I had the idea of rendering the exterior and plastering the interior of the oriel window at the same time because I was using the same lime mix for both. This was a bad idea – making the exterior watertight before messing with the interior would have been more sensible.
The oak window sill (needed to go in before plastering) was made by Cardington Joinery and is marvellous.
The timber above the oriel window was originally in-filled with brick then roughcast rendered (in a very early use of portland cement – yuk). I wanted to reduce the weight of the window because the lintel over the window below has a pronounced bend. Woodwool board would have been an ideal infill but it isn’t widely available and delivery would have cost £100 for the £6 sheet I needed, so I went for lath.
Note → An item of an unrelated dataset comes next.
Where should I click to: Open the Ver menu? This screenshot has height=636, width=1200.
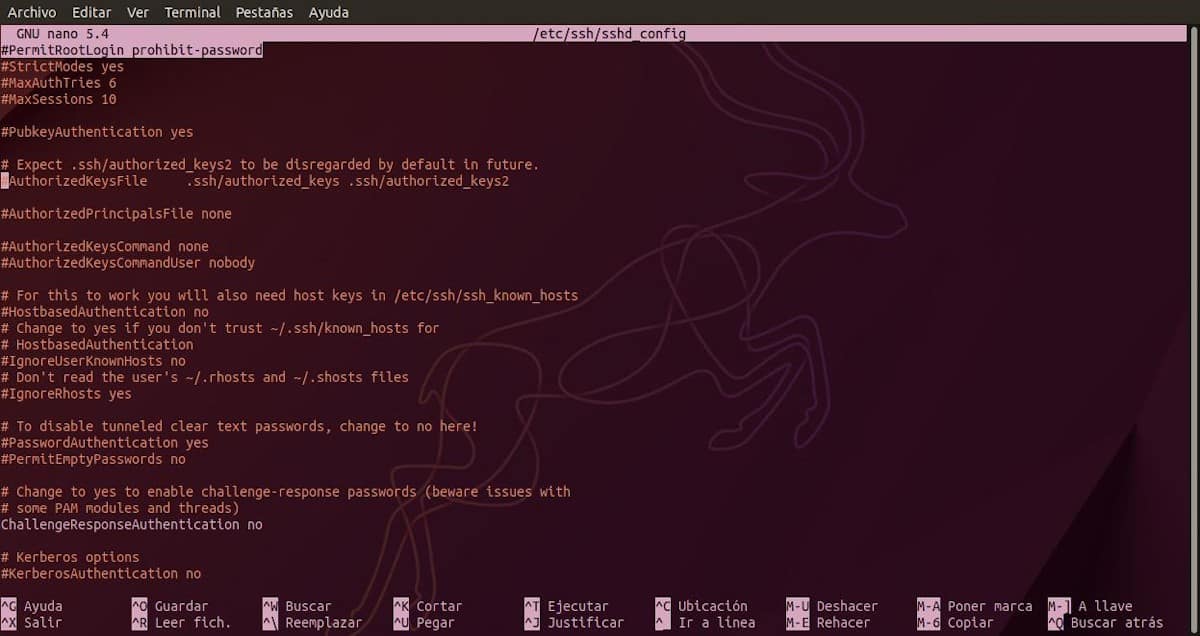pos(137,12)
In hindsight the span is slightly too long for lath and it bent when the wet lime render was applied. Then it sprung back as it dried so I might end up with a feature bulge.
It didn’t go well. The lime failed to set and after a week was soft and crumbly. I suspect I let it dry too quickly, or it is possible the mix or some component was wrong. Whichever It needs to come off and be done again and I’ll experiment first to make sure I have sorted the problem,
Plan B is back to the original plan using wood wool board. I only needed small sections and used offcuts pulled from Anna’s skip. Thanks Anna.
The lime failure turned out to be my fault. The plastering sand is washed so is poorly graded and needed about 1:1.25 lime to sand compared to the 1:2.5 ratio I tend to use for mortar.
The new render was much stickier than the old, and the wood wool board turned out to be very much easier to render than lath to the point where I hardly dropped any plaster when doing the ceiling. The first coat went on nice and flat and will dry (and be wetted) for a week before the finishing coat.
Next job will be fitting the windows. But I can’t do that yet as I need access to tend the lime plaster inside. Next job might be getting ready for the limewash and paint on the front as that needs to be done in the summer but it is already Autumn.